Prompt:
For every line that contains the string "selector", pull that line out of the material below.

BEGIN Data records

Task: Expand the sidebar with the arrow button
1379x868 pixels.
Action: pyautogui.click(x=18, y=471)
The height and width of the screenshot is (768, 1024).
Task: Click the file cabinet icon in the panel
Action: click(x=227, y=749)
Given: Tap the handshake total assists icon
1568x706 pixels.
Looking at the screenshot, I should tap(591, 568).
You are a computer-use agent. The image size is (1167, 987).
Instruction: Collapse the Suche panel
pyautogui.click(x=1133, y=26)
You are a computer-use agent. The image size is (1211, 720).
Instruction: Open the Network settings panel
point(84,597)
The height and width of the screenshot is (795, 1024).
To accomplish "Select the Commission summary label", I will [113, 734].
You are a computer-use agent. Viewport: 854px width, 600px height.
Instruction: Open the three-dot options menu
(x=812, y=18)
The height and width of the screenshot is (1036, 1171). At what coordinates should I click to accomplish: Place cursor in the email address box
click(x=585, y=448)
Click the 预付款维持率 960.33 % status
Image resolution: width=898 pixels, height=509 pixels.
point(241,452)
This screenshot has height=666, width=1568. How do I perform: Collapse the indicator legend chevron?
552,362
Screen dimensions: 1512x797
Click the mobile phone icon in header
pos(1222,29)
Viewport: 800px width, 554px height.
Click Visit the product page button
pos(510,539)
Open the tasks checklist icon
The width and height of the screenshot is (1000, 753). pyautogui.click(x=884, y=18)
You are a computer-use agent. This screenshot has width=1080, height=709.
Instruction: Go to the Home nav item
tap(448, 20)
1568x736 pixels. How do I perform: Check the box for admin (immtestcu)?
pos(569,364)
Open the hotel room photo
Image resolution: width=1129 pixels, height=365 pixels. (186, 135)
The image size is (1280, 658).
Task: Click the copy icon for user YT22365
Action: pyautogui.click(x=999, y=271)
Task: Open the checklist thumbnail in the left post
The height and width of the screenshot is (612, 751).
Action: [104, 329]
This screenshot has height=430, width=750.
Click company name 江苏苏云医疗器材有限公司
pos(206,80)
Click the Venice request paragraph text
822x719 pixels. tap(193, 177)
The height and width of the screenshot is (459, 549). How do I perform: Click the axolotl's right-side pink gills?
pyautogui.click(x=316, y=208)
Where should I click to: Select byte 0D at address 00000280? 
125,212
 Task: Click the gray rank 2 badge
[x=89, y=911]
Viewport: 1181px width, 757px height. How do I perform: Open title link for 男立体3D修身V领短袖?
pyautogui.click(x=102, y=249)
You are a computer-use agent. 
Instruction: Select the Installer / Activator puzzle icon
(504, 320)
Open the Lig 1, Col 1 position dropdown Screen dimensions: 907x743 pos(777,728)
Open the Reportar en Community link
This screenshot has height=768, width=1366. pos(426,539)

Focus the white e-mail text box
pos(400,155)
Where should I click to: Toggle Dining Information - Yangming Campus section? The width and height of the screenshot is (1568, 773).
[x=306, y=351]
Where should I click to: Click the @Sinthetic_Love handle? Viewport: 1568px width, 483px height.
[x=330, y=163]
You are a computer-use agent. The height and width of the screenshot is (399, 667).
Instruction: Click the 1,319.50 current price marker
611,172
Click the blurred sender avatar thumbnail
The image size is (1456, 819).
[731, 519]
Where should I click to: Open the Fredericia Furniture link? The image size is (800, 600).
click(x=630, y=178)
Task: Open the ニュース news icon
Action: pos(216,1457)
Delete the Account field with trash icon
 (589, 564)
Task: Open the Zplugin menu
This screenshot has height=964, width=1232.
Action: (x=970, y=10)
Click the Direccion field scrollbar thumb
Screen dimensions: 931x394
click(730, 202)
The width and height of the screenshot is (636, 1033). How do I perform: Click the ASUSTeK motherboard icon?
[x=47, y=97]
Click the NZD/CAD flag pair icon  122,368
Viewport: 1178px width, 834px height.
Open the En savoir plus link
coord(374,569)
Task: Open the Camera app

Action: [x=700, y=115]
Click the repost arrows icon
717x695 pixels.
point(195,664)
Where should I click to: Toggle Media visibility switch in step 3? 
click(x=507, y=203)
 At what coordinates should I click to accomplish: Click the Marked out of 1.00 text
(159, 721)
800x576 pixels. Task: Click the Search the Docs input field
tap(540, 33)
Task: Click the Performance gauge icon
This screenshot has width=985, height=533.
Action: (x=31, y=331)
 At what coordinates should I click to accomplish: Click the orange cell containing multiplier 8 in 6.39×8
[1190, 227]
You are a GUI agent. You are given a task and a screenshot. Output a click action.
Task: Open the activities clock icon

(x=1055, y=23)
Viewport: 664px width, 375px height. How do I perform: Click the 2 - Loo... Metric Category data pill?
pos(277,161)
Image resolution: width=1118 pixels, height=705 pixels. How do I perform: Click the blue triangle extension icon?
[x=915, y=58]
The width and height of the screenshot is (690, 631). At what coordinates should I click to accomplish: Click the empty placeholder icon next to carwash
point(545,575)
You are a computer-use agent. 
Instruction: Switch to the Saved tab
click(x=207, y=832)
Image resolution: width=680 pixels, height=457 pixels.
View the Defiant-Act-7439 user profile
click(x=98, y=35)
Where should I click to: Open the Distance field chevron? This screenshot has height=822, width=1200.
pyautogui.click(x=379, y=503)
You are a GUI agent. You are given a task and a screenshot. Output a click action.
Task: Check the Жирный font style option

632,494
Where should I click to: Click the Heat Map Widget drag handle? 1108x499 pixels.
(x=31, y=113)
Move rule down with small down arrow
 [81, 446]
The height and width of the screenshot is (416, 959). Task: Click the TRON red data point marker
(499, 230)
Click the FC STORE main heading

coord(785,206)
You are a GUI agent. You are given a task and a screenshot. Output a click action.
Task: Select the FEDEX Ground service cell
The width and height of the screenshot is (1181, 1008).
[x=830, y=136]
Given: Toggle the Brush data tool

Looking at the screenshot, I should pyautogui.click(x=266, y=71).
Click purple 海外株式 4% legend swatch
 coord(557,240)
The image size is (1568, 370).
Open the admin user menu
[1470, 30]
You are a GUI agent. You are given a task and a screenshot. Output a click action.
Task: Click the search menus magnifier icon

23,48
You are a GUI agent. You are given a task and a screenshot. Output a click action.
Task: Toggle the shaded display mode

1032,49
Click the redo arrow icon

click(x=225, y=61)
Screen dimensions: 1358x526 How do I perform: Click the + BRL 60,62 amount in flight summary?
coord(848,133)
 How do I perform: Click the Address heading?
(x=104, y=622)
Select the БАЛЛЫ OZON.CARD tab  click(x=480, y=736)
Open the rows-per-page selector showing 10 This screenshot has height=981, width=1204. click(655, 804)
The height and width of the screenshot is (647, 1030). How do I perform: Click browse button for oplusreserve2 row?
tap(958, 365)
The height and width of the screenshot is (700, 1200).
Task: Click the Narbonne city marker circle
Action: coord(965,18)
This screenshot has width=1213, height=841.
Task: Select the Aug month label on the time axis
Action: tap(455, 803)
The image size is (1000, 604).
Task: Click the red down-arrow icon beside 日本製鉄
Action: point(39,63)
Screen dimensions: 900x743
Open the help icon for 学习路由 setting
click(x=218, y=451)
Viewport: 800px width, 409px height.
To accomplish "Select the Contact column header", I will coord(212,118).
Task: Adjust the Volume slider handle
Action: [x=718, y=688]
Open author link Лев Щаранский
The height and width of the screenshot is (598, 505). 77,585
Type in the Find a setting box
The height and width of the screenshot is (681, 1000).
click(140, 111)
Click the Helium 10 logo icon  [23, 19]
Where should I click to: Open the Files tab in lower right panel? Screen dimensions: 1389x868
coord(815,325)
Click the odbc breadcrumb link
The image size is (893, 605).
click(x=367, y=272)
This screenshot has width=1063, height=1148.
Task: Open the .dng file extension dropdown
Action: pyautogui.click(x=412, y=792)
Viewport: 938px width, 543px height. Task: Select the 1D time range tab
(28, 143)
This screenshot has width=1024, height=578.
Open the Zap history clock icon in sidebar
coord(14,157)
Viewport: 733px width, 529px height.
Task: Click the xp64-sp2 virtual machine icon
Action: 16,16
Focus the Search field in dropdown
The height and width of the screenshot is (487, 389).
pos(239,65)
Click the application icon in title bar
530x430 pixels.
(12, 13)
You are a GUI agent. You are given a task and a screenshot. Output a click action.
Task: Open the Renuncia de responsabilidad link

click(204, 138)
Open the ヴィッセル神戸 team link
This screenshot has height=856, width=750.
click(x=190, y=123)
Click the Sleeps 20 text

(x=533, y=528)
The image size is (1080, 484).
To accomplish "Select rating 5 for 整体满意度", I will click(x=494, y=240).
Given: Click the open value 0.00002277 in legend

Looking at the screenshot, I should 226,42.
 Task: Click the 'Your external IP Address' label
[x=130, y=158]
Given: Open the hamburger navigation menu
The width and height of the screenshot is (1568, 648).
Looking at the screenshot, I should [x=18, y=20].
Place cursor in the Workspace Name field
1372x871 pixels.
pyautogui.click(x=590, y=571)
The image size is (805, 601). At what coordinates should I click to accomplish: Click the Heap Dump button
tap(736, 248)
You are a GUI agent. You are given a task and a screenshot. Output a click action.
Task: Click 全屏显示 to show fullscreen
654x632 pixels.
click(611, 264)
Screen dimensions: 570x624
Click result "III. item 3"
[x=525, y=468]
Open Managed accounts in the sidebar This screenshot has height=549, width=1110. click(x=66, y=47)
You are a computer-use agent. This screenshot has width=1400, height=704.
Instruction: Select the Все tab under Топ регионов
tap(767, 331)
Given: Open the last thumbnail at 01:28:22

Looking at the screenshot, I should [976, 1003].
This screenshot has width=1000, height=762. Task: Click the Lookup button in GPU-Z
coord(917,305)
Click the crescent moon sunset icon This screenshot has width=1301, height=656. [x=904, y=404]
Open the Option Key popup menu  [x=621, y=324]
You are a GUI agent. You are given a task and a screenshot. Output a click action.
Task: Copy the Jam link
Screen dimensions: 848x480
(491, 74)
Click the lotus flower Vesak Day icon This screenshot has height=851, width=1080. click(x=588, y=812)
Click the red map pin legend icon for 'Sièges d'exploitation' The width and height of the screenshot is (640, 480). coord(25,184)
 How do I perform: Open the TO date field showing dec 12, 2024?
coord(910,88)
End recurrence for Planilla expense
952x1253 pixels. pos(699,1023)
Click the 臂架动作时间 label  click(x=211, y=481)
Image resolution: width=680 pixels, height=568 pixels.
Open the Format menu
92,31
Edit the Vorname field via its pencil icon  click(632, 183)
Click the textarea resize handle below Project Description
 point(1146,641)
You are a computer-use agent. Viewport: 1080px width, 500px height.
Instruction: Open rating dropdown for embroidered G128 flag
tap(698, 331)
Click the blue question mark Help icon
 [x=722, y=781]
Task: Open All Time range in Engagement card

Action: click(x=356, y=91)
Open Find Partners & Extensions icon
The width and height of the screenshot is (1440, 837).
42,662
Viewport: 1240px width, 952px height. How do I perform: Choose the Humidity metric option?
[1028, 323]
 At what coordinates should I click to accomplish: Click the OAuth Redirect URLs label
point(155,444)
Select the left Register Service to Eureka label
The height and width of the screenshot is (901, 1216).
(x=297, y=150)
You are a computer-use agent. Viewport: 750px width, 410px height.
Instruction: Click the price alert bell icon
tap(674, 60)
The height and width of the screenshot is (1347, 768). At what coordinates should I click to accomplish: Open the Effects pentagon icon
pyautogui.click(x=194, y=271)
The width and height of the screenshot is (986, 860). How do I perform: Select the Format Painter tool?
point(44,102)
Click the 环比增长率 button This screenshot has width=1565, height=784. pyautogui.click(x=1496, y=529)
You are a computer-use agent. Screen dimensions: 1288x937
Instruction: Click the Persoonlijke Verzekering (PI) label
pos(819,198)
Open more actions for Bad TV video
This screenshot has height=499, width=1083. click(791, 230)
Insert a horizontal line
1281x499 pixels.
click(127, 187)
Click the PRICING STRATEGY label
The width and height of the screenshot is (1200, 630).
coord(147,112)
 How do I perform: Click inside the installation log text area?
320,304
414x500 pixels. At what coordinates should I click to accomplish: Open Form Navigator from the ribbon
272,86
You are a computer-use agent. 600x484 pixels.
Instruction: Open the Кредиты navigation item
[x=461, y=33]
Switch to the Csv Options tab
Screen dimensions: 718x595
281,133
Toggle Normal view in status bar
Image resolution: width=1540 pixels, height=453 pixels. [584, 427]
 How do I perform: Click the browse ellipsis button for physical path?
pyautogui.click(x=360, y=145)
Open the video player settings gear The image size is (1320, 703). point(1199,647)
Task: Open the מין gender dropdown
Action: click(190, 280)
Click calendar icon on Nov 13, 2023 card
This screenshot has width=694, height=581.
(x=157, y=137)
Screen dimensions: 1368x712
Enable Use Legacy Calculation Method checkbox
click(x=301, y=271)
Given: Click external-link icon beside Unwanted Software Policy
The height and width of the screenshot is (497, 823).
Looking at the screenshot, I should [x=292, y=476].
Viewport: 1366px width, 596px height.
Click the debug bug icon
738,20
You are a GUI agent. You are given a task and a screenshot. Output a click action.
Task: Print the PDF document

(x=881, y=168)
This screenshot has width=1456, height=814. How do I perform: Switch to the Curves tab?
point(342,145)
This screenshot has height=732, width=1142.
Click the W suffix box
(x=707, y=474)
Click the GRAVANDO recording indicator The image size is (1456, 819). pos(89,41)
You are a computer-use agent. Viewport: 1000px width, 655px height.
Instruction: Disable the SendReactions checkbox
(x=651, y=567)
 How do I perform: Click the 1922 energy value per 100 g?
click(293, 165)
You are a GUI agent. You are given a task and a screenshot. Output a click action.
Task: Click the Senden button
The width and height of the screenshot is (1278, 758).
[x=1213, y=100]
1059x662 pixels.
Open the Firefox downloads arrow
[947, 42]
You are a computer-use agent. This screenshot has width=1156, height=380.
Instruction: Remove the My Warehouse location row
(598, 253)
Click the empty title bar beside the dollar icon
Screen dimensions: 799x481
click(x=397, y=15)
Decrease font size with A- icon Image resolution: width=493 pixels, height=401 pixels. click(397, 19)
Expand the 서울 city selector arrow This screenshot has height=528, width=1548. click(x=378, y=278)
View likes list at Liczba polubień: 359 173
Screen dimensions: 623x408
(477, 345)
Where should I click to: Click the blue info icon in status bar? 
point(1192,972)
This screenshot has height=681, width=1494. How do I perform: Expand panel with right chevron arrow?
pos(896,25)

END Data records

Exercise result:
Open the rows-per-page selector showing 10 This screenshot has height=981, width=1204. click(655, 804)
Expand the 서울 city selector arrow This screenshot has height=528, width=1548. click(x=378, y=278)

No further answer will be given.